Triple J Play Count Frequency

Posted on January 22, 2017 by Ross

Today, we were going to look at the correlation between airtime and rankings in 2015, but I got halfway through writing about that and found this article which pretty much says exactly what I was going to say using basically the same data. The short version is that number of plays on the air doesn’t really match up with its ranking.

Why did I say “pretty much the same data”? Triple J publishes every song it plays electronically, so it’s a matter of programming something to gather up all that data and sort it. There is @TripleJPlays on Twitter, but it turns out that the ABC has an even more sophisticated system. If you put in the right web-address, then it will return a big database file with all the information you seek.

However, this database appears to be written by monkeys. What caught my attention was that Mr Barker’s program ranked “Lean On” by Major Lazer and DJ Snake featuring MØ as the 13th most played song of 2015, where as my program had ranked it as 452nd. A fairly significant discrepancy. The difference lies in how we cleaned up the data we got from the ABC, which I’ll say again appears to have been written by monkeys. Digging into it, I found the following (song followed by play count):

So here appears to be the source of the discrepancy. The same song is entered under many different names and so my program was not detecting them to be the same song (and arguably the remixes are not the same song, but for the purposes of generating popularity they should be considered so). And actually, backwards engineering Mr Barker’s code I see that his program has accidentally included the song “Lean On” by Carmada (which has 13 plays) while not counting the three remixes or the single play where the title was given as “Lean On ft Mø”.
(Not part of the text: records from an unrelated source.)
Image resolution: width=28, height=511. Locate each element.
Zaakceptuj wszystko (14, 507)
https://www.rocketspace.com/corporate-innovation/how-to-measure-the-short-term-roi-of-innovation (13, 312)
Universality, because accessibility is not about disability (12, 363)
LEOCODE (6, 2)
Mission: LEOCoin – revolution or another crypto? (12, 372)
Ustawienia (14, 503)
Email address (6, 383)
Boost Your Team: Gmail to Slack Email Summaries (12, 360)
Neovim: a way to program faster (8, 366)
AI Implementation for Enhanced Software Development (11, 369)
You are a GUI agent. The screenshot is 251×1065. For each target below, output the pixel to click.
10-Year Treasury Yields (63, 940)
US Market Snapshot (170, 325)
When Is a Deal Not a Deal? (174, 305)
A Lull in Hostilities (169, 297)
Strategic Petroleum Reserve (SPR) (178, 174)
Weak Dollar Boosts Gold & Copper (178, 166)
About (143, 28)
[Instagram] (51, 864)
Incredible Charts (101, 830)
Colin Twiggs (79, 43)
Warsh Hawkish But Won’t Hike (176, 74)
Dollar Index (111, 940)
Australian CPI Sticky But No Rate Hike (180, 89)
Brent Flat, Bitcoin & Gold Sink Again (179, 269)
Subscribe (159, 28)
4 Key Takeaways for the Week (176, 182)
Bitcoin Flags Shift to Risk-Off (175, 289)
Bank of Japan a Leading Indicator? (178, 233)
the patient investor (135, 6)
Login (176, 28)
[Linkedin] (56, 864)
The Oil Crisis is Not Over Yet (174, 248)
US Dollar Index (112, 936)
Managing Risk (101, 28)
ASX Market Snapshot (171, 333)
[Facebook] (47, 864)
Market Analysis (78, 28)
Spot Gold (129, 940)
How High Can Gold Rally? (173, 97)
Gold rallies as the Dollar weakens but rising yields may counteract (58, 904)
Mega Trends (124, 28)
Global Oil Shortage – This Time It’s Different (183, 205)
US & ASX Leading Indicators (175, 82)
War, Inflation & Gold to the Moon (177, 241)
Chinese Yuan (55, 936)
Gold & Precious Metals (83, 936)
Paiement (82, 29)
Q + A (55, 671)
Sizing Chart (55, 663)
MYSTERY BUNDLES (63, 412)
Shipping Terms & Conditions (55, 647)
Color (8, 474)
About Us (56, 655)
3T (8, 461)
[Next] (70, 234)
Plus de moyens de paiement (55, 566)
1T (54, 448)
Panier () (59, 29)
But all this is besides the point. My program had “Lean On” ranked 452nd with 119 plays, where his had it at 13th with 171 plays. A 40% increase in plays was enough to push it to the top of the play count. This got me thinking about the distribution of song plays on Triple J. First a note on frequency distributions. There’s a rule in linguistics called Zipf’s law, which notes that in a body of writing the most common word will be about twice as common as the next most common word, three times as common as the third most common word and so on. For example, in English, the most common word is “the” which makes up about 7% of written words, compared to “of” with 3.5% and “and” on 2.8%. This pattern is appears in many different contexts with different ratios and is in general called a “power law”. Another example is city populations (though to apply it to Australian cities you have to ignore Melbourne, which is just good life advice really).

Looking at how many songs were played once, twice, etc, we have the following:

This doesn’t quite fit into Zipf’s law, but it’s close. Remember however that the number of songs that were only played once has been inflated by the monkeys. All those typos end up as single play songs and are included in the 7665. If instead we use the number of songs that were played twice as our starting point, 2325, and go backwards then then number of songs that were played once should be 4650. A third of this is 1550 which is close to 1624 (5% error) and a quarter is 1163 which is close to 1096 (6% error). So indeed it looks like Zipf’s law applies. If we do some more advanced maths, we can tweak the parameters a little to get a power law with even closer agreement.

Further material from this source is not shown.